* [Task description]: Beginning at the first line of the data, print each line exactly, stopping after the line that contains "Memphis (461, 2510)".

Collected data
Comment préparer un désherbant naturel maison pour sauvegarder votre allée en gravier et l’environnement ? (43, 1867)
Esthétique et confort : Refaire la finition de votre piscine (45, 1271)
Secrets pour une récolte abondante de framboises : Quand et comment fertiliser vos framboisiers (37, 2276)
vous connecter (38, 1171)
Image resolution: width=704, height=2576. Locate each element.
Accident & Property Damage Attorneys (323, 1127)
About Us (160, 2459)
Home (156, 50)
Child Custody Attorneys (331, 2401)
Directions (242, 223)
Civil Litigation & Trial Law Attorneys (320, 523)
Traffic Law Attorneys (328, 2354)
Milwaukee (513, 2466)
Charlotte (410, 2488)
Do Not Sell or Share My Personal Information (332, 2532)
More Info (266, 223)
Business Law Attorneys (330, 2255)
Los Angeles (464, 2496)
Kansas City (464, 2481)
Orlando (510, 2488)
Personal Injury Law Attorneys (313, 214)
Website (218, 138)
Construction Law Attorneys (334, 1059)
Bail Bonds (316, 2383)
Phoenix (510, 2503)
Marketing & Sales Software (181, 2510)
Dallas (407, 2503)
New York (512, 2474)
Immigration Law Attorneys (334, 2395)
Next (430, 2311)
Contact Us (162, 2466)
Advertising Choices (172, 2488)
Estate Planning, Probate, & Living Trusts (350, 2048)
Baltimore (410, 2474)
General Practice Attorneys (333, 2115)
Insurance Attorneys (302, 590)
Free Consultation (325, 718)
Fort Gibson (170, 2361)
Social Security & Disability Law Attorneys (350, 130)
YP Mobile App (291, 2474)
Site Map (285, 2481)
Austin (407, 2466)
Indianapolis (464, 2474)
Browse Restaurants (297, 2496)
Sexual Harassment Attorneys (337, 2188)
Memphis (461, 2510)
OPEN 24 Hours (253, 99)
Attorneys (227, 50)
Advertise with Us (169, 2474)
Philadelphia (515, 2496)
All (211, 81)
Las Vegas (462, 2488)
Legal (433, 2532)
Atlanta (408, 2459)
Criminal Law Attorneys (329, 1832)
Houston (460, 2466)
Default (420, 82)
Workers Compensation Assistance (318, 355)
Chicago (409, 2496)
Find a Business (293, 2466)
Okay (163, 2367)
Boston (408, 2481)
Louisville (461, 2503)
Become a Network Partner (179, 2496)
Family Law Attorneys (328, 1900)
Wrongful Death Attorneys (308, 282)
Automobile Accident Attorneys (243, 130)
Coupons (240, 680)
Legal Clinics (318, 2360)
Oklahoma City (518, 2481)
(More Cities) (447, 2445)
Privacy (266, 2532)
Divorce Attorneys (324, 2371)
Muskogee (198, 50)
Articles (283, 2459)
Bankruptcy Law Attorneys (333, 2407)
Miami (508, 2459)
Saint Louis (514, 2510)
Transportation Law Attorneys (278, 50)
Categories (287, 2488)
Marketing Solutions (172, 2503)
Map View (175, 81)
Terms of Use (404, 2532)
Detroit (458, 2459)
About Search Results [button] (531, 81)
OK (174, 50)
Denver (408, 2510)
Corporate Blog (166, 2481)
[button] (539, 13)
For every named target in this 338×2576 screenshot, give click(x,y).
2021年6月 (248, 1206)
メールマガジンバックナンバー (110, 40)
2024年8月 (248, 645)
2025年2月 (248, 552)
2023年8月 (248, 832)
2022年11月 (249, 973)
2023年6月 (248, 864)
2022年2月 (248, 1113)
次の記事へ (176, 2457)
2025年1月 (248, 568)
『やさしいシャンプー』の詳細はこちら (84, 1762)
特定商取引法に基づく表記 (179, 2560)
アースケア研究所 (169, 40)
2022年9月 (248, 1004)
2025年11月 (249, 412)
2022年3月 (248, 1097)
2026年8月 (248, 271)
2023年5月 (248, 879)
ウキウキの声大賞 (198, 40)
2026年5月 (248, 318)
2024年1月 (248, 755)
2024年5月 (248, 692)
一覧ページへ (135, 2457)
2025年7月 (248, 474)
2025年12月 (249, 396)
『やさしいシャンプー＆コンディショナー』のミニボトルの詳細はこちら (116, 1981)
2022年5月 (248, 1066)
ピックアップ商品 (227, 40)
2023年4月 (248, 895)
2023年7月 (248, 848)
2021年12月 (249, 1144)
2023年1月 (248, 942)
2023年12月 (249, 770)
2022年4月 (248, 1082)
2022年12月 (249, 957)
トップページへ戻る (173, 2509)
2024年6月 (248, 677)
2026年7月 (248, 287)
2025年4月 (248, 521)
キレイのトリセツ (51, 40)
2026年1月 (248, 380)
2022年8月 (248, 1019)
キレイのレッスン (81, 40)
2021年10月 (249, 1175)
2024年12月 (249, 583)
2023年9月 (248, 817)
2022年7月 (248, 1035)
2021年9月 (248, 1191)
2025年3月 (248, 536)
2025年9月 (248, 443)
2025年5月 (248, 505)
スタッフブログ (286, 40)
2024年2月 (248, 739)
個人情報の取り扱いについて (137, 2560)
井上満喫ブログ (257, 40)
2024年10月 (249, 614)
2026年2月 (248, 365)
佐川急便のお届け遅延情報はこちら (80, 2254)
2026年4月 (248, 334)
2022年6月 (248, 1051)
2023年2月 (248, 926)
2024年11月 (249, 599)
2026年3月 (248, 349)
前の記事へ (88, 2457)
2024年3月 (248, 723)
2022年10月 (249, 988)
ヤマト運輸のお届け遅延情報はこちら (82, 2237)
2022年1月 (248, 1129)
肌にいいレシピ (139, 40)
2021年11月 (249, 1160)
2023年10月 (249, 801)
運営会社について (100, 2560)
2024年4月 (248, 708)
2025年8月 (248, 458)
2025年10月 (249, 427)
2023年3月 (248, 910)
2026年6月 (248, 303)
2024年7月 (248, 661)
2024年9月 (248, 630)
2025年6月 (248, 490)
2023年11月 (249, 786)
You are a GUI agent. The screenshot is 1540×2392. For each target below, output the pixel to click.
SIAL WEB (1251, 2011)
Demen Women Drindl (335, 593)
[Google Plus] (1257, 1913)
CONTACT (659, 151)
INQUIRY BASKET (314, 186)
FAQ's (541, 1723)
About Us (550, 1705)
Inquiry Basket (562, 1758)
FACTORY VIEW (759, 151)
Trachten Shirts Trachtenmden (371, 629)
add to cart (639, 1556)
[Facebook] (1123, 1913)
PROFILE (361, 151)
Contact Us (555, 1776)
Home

* [Solved exercise]:
Comment préparer un désherbant naturel maison pour sauvegarder votre allée en gravier et l’environnement ? (43, 1867)
Esthétique et confort : Refaire la finition de votre piscine (45, 1271)
Secrets pour une récolte abondante de framboises : Quand et comment fertiliser vos framboisiers (37, 2276)
vous connecter (38, 1171)
Image resolution: width=704, height=2576. Locate each element.
Accident & Property Damage Attorneys (323, 1127)
About Us (160, 2459)
Home (156, 50)
Child Custody Attorneys (331, 2401)
Directions (242, 223)
Civil Litigation & Trial Law Attorneys (320, 523)
Traffic Law Attorneys (328, 2354)
Milwaukee (513, 2466)
Charlotte (410, 2488)
Do Not Sell or Share My Personal Information (332, 2532)
More Info (266, 223)
Business Law Attorneys (330, 2255)
Los Angeles (464, 2496)
Kansas City (464, 2481)
Orlando (510, 2488)
Personal Injury Law Attorneys (313, 214)
Website (218, 138)
Construction Law Attorneys (334, 1059)
Bail Bonds (316, 2383)
Phoenix (510, 2503)
Marketing & Sales Software (181, 2510)
Dallas (407, 2503)
New York (512, 2474)
Immigration Law Attorneys (334, 2395)
Next (430, 2311)
Contact Us (162, 2466)
Advertising Choices (172, 2488)
Estate Planning, Probate, & Living Trusts (350, 2048)
Baltimore (410, 2474)
General Practice Attorneys (333, 2115)
Insurance Attorneys (302, 590)
Free Consultation (325, 718)
Fort Gibson (170, 2361)
Social Security & Disability Law Attorneys (350, 130)
YP Mobile App (291, 2474)
Site Map (285, 2481)
Austin (407, 2466)
Indianapolis (464, 2474)
Browse Restaurants (297, 2496)
Sexual Harassment Attorneys (337, 2188)
Memphis (461, 2510)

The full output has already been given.